A Germanwings Airbus A320 crashed near Barcelonette, France, on March 24 on a scheduled flight from Barcelona to Dusseldorf. A total of 150 people were on board, including six crewmembers.

The aircraft, operating as flight 4U 9525, took off from Barcelona at 10:01 a.m. local time. The A320 then climbed to its cruising altitude of 38,000 ft., which it reached at 10:29 a.m., according to data released by aircraft tracking specialists flightradar24. Two min. later, the aircraft started a descent to its last recorded altitude of 6,800 ft., which it reached 10 min. later. The A320 also made a slight left turn before crashing at 10:40 a.m.

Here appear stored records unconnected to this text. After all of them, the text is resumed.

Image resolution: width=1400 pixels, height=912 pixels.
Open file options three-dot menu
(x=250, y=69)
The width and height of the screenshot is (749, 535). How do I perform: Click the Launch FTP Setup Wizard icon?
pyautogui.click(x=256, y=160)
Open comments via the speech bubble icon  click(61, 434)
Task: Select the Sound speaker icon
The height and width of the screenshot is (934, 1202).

There has not yet been any official communication from Germanwings or its parent Lufthansa on more details of the accident. Lufthansa CEO Carsten Spohr said “we do not yet know what has happened to flight 4U 9525. Our deepest sympathy goes to the families and friends of our passengers and crew on 4U 9525. If our fears are confirmed this is a dark day for Lufthansa.”

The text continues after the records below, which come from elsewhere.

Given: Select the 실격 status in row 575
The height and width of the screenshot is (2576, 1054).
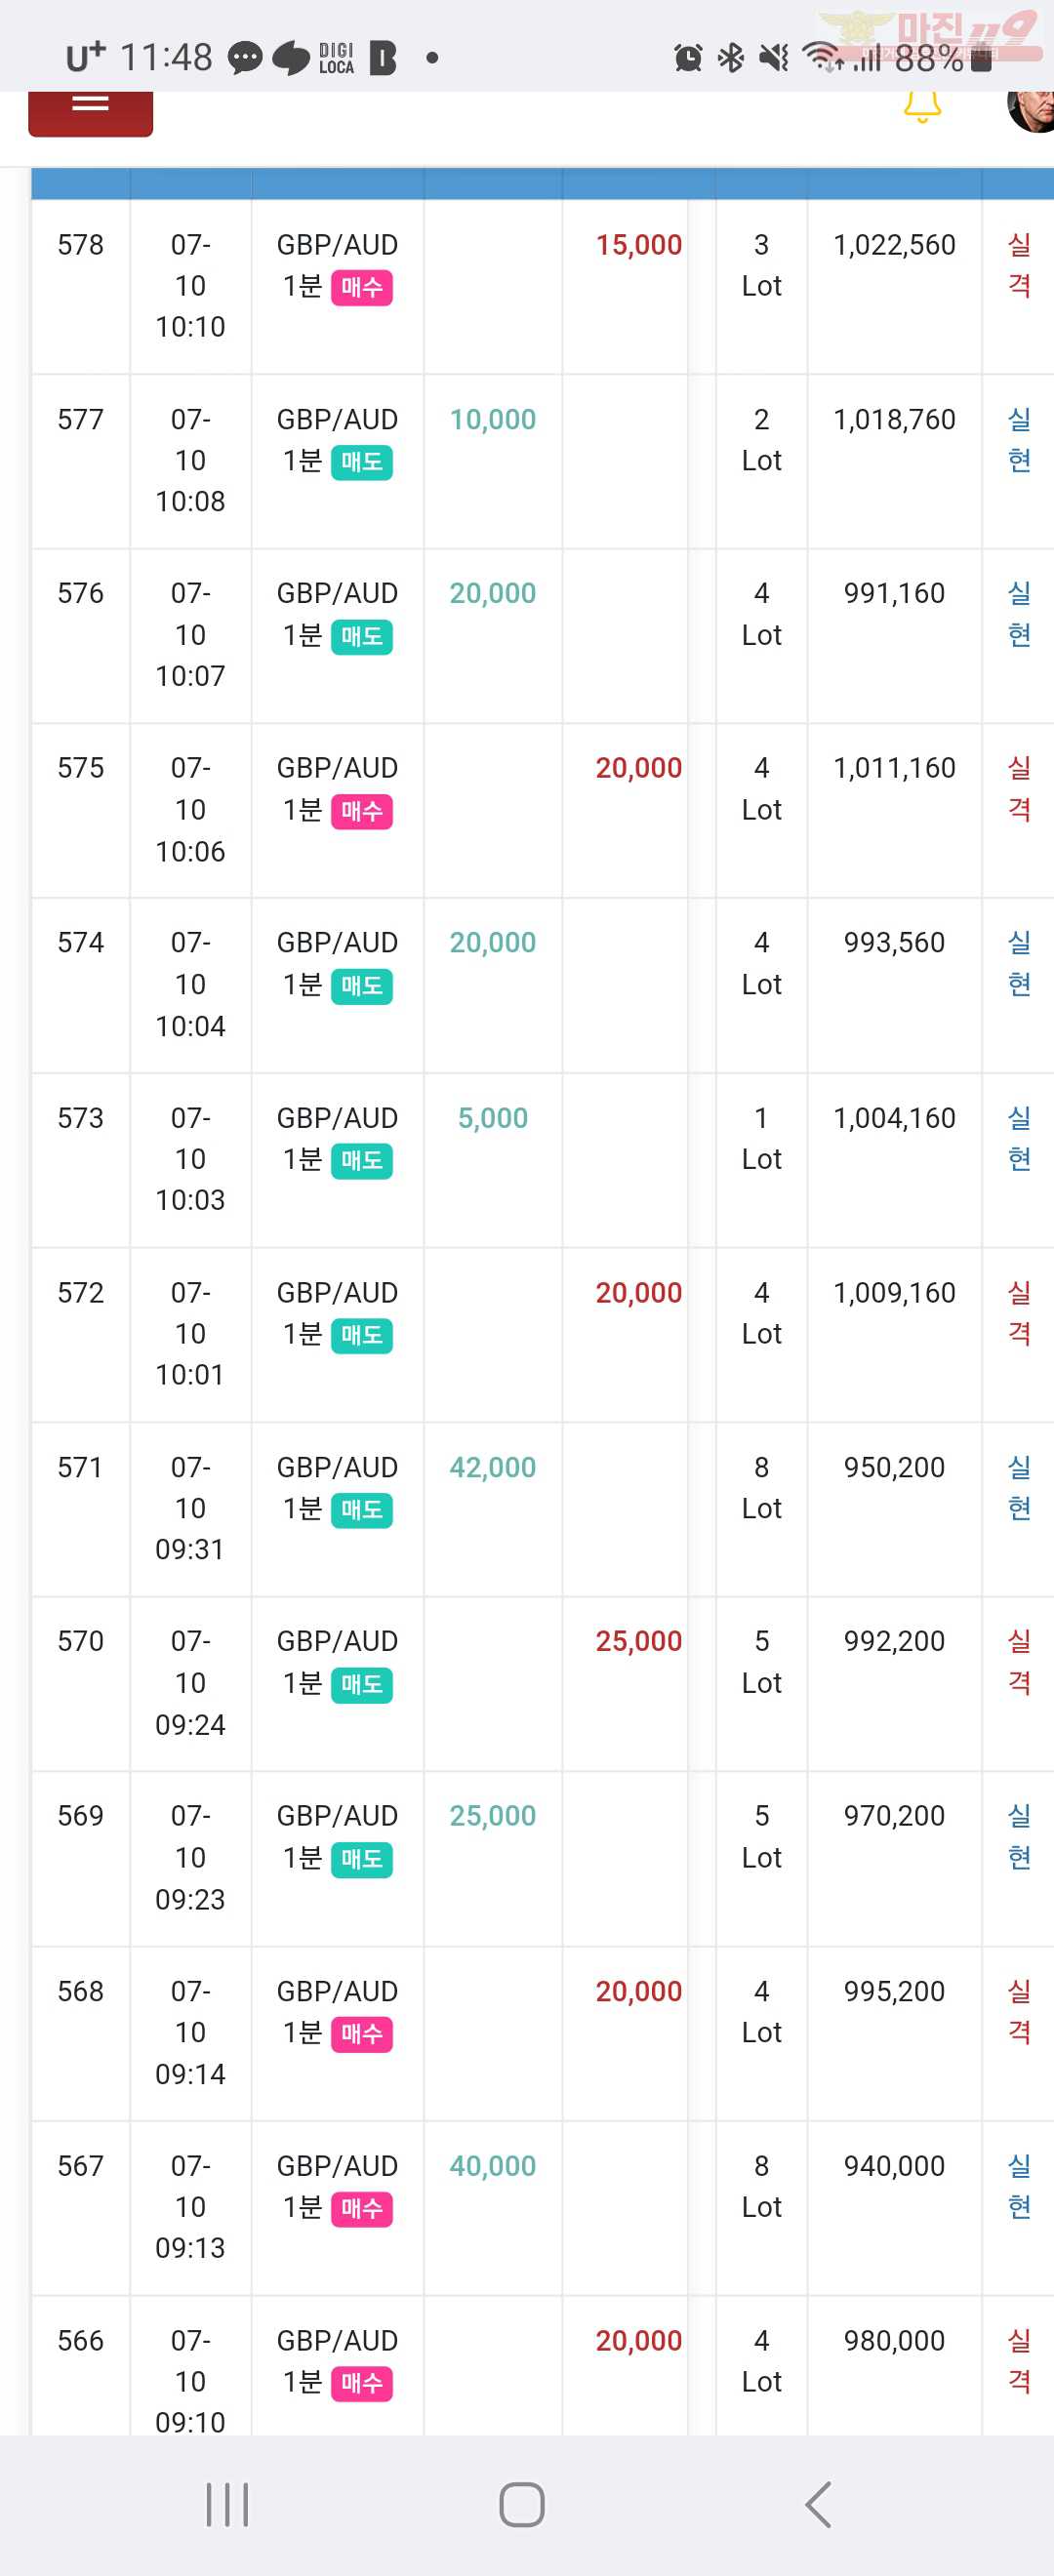Looking at the screenshot, I should click(x=1019, y=788).
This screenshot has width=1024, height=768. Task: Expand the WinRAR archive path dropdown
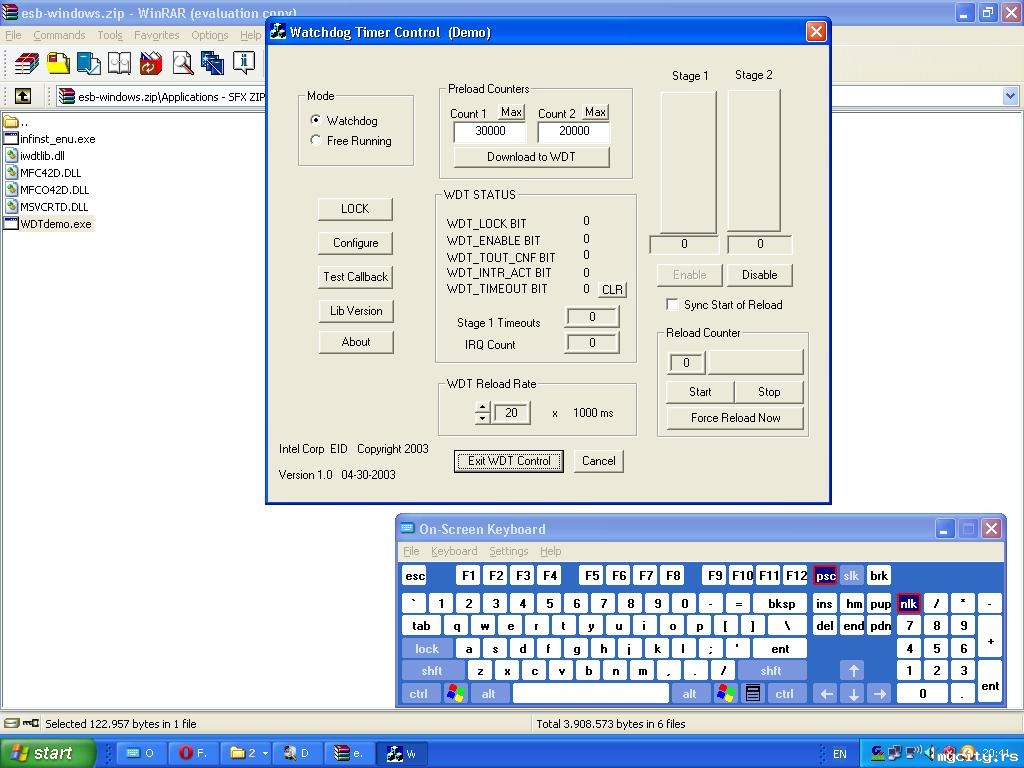tap(1010, 96)
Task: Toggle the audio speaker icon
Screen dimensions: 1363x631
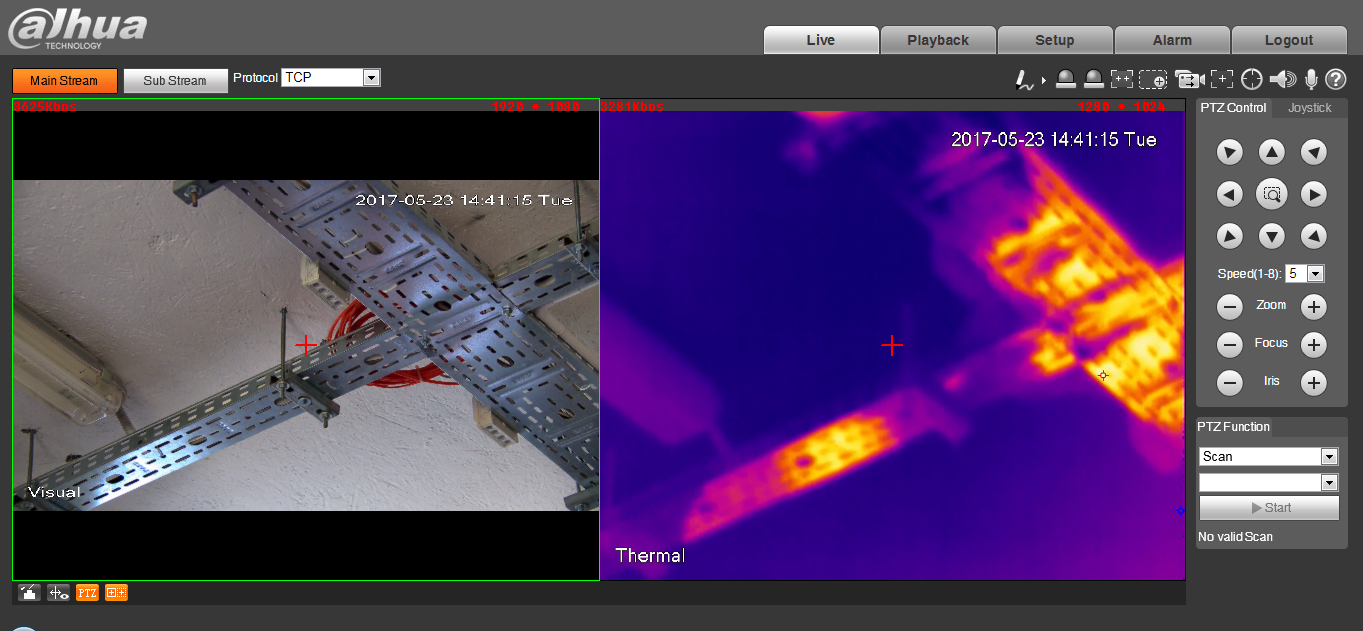Action: point(1282,80)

The aircraft, registered as D-AIPX, was delivered new to Lufthansa in February 1991. It was transferred to the group’s newly created low-cost unit Germanwings in 2003, but returned to Lufthansa’s fleet in 2004. As part of the transfer of all Lufthansa direct services to the low-cost unit, the aircraft was moved back to the airline last year. Germanwings has not published details about flight hours and cycles. Aviation Week’s fleet database lists the aircraft as having about 58,000 flight hours and 46,500 cycles.

Germanwings had never before had an accident.

Lufthansa’s last fatal accident involved another one of its Airbus A320s registered as D-AIPN. The aircraft overshot the runway upon landing at Warsaw’s Chopin International Airport on Sept. 14, 1993. Two people on board died.